TEXTE SOURCE ->
2. Il ressort des pièces du dossier que, saisi par Mme E... de sa candidature aux fonctions de magistrat exerçant à titre temporaire le 1er septembre 2021, le garde des sceaux, ministre de la justice a, par une décision notifiée dans un courrier du 26 avril 2022, refusé de proposer sa nomination au Conseil supérieur de la magistrature. Mme E... demande l'annulation pour excès de pouvoir de cette décision ainsi que des décisions des 15 juillet et 5 octobre 2022 rejetant ses recours gracieux formés contre ce refus.
Sur la requête n° 482949 :
En ce qui concerne la légalité externe :
3. En premier lieu, il résulte de la décision du directeur des services judiciaires du 13 avril 2022 que Mme C... B..., cheffe du bureau des magistrats exerçant à titre temporaire et des juges élus ou désignés, avait reçu délégation pour signer, au nom du garde des sceaux, la décision de refus de proposition au conseil supérieur de la magistrature du 26 avril 2022. En second lieu, il résulte de la décision du directeur des services judiciaires du 15 juillet 2022 que M. D... A..., sous-directeur adjoint des ressources humaines de la magistrature, avait reçu délégation pour signer, au nom du garde des sceaux, la réponse au recours gracieux de la requérante. Le moyen tiré de l'incompétence des autorités signataires des décisions attaquées doit, par suite, être écarté.
En ce qui concerne la légalité interne :
4. Aux termes de l'article 41-10 de l'ordonnance du 22 décembre 1958 portant loi organique relative au statut de la magistrature, dans sa rédaction en vigueur : " Peuvent être nommées magistrats exerçant à titre temporaire (...) les personnes (...) que leur compétence et leur expérience qualifient particulièrement pour exercer ces fonctions ". Aux termes de l'article 41-12 de cette même ordonnance : " Les magistrats recrutés au titre de l'article 41-10 sont nommés (...) dans les formes prévues pour les magistrats du siège ". En vertu de l'article 35-1 du décret n° 93-21 du 7 janvier 1993 pris pour l'application de cette ordonnance : " Tout candidat aux fonctions de magistrat exerçant à titre temporaire (...) doit transmettre sa demande, adressée au garde des sceaux, aux chefs de la cour d'appel dans le ressort de laquelle il réside, qui procèdent à l'instruction de sa candidature " Et selon l'article 35-2 de ce même décret : " Le dossier de candidature, assorti de l'avis motivé des chefs de cour, est transmis au garde des sceaux, ministre de la justice, qui procède, le cas échéant, à une instruction complémentaire. / Le garde des sceaux, ministre de la justice, saisit la formation du Conseil supérieur de la magistrature compétente à l'égard des magistrats du siège des projets de nomination aux fonctions de magistrats exerçant à titre temporaire. / Il lui transmet, avec chaque projet de première nomination, la liste de tous les candidats aux fonctions de magistrats exerçant à titre temporaire dans la même juridiction. / Les dossiers de l'ensemble des candidats aux fonctions de magistrats exerçant à titre temporaire sont tenus à la disposition de la formation compétente du Conseil supérieur de la magistrature ".

DONNÉES DISPONIBLES ->

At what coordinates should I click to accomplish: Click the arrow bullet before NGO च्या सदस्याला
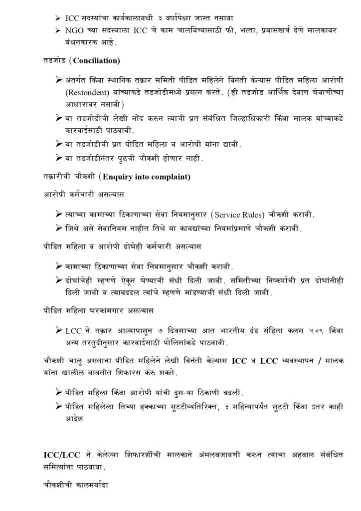coord(58,31)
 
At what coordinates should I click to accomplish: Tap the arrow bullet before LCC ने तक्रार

EXERCICE ÉCRIT ->
D'après le texte source, quelle est la date du courrier qui a notifié le refus de proposer la nomination de Mme E... au Conseil supérieur de la magistrature ?

RÉPONSE ->
Le 26 avril 2022.